━━━ Records
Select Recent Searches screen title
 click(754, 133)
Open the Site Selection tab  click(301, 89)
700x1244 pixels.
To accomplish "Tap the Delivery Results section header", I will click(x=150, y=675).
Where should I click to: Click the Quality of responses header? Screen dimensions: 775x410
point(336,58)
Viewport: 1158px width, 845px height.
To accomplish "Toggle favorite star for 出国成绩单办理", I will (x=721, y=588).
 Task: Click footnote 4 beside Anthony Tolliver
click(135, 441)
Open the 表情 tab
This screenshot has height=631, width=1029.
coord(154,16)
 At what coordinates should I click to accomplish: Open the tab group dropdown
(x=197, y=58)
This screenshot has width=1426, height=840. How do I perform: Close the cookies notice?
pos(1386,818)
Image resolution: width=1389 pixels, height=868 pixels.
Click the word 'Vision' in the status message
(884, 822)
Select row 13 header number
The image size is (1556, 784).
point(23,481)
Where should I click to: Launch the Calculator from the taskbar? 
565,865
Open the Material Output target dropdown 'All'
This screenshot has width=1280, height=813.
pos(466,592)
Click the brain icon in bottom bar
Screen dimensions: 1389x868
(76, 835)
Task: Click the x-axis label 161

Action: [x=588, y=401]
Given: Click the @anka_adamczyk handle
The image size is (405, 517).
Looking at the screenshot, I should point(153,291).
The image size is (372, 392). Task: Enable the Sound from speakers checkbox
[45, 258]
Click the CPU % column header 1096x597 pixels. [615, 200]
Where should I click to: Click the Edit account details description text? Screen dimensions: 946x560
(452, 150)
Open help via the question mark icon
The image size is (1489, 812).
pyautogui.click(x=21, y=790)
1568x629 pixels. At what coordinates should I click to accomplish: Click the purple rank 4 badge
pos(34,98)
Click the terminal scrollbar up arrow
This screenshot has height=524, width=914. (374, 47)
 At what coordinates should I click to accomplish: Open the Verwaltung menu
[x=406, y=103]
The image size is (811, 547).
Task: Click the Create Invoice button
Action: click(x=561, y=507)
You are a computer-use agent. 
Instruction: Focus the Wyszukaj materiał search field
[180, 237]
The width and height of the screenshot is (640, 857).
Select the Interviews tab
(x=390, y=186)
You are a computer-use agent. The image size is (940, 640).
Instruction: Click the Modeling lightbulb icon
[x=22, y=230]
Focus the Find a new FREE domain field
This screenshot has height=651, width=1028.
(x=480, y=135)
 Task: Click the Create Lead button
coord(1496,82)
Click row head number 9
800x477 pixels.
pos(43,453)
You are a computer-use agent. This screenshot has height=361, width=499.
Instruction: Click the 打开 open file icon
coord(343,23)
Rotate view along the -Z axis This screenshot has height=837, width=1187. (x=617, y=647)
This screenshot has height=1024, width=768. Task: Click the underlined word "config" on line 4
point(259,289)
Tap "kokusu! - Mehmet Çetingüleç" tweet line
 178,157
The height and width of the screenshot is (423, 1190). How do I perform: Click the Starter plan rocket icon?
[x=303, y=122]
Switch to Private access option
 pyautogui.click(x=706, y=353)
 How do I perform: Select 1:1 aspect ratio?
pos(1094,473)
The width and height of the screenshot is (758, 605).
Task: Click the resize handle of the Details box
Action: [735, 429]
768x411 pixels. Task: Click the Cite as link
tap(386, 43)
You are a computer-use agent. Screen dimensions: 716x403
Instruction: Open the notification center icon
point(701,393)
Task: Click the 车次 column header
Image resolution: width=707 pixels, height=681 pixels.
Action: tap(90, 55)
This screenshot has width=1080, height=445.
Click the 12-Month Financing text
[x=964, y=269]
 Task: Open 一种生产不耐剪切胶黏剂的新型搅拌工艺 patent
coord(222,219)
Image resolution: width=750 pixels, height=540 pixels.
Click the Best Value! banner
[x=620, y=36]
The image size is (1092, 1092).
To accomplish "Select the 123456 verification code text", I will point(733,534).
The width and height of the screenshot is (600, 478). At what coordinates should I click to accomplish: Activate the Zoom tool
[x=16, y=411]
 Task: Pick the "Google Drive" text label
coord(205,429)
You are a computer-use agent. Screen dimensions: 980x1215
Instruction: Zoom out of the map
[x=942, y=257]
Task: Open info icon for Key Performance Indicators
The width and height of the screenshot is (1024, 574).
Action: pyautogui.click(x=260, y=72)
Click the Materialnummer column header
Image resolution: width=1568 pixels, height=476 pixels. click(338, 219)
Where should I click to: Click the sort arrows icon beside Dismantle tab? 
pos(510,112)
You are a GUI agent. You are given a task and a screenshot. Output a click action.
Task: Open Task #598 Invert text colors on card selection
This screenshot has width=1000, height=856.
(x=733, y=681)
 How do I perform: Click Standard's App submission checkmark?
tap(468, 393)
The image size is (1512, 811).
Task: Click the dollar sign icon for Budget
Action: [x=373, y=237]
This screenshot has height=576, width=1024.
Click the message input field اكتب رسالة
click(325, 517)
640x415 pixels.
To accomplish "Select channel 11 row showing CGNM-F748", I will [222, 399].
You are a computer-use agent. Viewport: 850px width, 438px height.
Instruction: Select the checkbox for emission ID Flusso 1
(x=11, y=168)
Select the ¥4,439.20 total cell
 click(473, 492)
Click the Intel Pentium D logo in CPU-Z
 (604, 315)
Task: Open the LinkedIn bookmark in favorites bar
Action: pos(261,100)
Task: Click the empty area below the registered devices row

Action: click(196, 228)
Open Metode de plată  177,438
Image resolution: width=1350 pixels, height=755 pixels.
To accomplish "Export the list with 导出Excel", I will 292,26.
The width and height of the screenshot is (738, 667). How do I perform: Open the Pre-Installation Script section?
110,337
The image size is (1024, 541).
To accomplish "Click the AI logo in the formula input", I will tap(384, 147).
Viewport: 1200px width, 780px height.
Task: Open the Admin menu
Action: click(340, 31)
━━━━━━
The task:
The exercise is to copy out every line above that has the word "agent" in it.

Solution to the exercise:
You are a computer-use agent. 
You are a computer-use agent. The image size is (940, 640).
You are a computer-use agent. This screenshot has height=361, width=499.
You are a computer-use agent. Screen dimensions: 716x403
You are a computer-use agent. Screen dimensions: 980x1215
You are a GUI agent. You are given a task and a screenshot. Output a click action.
You are a computer-use agent. Viewport: 850px width, 438px height.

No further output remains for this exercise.